▶ [Required task A]
What must the Company and the rights agent do with the Rights Agreement, according to the excerpt on issuing Rights and Units?

▶ [Document segment]
---+---

Valid issuance of Rights
| (f) | With respect to the Rights to be issued, when: |
| (i) | the Board has taken all necessary corporate actions to authorise and approve the creation and terms of the Rights and to approve the issue thereof, the terms of the offering thereof and related matters; |
| (ii) | a Rights Agreement relating to the Rights shall have been duly authorised and validly executed and unconditionally delivered by the Company and the financial institution designated as rights agent thereunder; and |
| (iii) | the certificates representing the Rights have been duly executed, countersigned, registered and delivered in accordance with the Rights Agreement relating to the Rights and the applicable definitive purchase, underwriting or similar agreement approved by the Board upon payment of the consideration therefor provided therein, |
the Rights will be duly authorised and validly issued and will constitute legal, valid and binding obligations of the Company.
Valid issuance of Units
| (g) | With respect to each issue of Units, when: |
| (i) | the Board has taken all necessary corporate actions to authorise and approve the creation and terms of the Units and to approve the issue of the Securities which are components thereof, the terms of the offering thereof and related matters; |
| (ii) | a Unit Agreement relating to the Units shall have been duly authorised and validly executed and unconditionally delivered by the Company and the financial institution designated as unit agent thereunder; |
| (iii) | in respect of any Debt Securities which are components of the Units, the Indenture shall have been duly authorised and validly executed and unconditionally delivered by the Company and all relevant parties thereunder; |
| (iv) | in respect of any Warrants which are components of the Units, a Warrant Agreement shall have been duly authorised and validly executed and unconditionally delivered by the Company and the warrant agent thereunder, if any, in respect of any Warrants which are components of the Units; and |
| (v) | the Units and any Securities which are components of the Units shall have been duly executed, countersigned, authenticated, issued, registered and delivered (in each case, as and when applicable), in accordance with the provisions of (A) the applicable Unit Agreement relating to the Units, (B) the applicable Warrant Agreement relating to any Warrants which are components of the Units, and (C) the applicable definitive purchase, underwriting or similar agreement approved by the Board, and upon payment of the consideration therefor provided therein, |
the Units will be duly authorised and validly issued and will constitute legal, valid and binding obligations of the Company.

---+---

▶ [Required task B]
Please put the listing lines into a Markdown table with the columns Row and Line, starting at the line that contains "Click email icon" and ending at the line that contains "pos(1010,264)". Number each row and leave out blank lines.

---+---

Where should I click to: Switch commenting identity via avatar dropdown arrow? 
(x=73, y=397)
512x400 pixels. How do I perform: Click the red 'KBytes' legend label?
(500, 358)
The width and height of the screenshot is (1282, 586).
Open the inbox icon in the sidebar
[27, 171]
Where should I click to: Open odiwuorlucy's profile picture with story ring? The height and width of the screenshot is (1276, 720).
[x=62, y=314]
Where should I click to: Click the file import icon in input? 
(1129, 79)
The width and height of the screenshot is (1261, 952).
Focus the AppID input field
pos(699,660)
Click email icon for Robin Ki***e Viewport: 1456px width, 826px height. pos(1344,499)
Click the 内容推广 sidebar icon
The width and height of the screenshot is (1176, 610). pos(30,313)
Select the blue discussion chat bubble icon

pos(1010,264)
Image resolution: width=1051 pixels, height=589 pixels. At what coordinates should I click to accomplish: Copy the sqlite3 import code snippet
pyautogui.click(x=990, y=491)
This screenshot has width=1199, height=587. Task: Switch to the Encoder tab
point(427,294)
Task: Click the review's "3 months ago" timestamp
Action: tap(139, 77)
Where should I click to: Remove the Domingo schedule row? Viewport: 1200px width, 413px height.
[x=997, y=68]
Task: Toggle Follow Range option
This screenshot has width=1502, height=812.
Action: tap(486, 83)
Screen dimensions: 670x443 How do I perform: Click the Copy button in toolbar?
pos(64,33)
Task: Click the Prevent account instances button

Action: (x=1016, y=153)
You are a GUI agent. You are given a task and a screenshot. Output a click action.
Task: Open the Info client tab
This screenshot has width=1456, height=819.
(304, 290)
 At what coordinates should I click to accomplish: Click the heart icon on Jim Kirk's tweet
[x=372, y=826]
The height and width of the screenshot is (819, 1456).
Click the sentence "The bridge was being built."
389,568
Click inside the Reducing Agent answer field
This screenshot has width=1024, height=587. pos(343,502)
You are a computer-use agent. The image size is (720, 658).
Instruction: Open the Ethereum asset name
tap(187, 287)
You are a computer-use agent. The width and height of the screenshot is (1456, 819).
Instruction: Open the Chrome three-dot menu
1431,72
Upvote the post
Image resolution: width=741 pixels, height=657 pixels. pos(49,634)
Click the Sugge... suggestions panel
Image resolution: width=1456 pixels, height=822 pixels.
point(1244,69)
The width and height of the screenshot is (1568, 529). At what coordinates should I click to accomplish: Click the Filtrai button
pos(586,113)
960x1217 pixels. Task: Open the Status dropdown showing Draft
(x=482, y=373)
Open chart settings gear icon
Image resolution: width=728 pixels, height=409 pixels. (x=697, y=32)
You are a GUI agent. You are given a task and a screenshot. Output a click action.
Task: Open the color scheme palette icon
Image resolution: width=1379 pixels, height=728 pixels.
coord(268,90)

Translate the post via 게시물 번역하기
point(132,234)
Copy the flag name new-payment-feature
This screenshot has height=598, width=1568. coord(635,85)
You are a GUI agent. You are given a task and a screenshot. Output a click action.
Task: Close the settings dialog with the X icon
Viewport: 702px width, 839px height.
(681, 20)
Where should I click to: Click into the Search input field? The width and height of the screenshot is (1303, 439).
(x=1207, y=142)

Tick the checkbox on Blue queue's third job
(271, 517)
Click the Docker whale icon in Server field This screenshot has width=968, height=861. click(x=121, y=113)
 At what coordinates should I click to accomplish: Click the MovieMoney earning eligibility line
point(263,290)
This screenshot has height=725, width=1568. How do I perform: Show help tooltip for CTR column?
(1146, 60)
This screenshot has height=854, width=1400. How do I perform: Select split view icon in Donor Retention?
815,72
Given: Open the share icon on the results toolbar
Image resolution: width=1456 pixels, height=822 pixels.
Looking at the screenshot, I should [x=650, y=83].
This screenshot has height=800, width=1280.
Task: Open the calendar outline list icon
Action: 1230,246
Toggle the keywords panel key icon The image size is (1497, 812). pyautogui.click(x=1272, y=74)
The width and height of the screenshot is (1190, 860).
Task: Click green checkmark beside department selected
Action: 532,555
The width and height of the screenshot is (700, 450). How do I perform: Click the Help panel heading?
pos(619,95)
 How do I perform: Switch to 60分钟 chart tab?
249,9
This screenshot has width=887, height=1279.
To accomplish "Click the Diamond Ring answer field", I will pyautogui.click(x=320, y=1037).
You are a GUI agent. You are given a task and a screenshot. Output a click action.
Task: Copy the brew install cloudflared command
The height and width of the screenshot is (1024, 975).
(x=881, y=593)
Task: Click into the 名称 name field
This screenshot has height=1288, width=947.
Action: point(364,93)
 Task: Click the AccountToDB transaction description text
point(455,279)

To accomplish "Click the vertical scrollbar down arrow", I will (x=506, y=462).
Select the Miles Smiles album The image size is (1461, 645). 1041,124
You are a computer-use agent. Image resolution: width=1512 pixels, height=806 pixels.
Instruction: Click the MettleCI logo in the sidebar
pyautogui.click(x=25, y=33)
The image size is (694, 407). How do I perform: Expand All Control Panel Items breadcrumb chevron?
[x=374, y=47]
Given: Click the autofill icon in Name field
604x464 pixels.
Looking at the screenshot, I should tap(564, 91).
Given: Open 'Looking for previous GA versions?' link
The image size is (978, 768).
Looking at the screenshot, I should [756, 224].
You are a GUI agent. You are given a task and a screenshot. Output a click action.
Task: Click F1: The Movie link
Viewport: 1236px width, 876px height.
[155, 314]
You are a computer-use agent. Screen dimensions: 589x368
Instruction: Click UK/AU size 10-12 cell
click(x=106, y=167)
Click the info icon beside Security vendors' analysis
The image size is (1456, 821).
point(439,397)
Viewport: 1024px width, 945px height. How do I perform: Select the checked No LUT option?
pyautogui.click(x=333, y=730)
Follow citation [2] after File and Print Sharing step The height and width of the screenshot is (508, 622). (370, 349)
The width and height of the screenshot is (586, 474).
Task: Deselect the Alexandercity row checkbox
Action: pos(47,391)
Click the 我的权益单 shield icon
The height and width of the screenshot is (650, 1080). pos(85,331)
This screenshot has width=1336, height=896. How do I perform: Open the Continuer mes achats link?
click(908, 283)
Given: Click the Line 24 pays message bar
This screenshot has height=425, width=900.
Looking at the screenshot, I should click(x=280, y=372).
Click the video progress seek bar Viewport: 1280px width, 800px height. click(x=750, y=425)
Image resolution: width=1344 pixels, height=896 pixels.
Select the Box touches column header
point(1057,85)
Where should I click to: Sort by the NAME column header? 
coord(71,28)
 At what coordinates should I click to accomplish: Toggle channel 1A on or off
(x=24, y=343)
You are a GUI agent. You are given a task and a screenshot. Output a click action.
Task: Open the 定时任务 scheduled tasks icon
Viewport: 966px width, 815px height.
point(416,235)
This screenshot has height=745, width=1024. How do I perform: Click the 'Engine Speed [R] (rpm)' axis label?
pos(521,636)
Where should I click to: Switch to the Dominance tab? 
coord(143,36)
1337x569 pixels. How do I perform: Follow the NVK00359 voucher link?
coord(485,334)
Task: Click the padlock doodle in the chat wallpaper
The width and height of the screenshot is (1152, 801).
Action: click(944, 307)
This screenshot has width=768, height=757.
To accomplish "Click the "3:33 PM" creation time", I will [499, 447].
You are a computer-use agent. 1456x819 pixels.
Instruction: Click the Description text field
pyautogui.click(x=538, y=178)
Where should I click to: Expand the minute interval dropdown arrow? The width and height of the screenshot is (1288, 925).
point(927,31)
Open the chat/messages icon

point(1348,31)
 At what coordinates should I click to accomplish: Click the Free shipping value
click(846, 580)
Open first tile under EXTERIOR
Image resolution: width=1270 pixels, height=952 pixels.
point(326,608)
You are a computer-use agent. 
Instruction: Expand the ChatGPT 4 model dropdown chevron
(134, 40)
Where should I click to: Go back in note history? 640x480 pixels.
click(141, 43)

---+---

▶ [Correct response A]
The Rights Agreement must be duly authorised and validly executed and unconditionally delivered by the Company and the financial institution designated as rights agent.

▶ [Correct response B]
| Row | Line |
|---|---|
| 1 | Click email icon for Robin Ki***e Viewport: 1456px width, 826px height. pos(1344,499) |
| 2 | Click the 内容推广 sidebar icon |
| 3 | The width and height of the screenshot is (1176, 610). pos(30,313) |
| 4 | Select the blue discussion chat bubble icon |
| 5 | pos(1010,264) |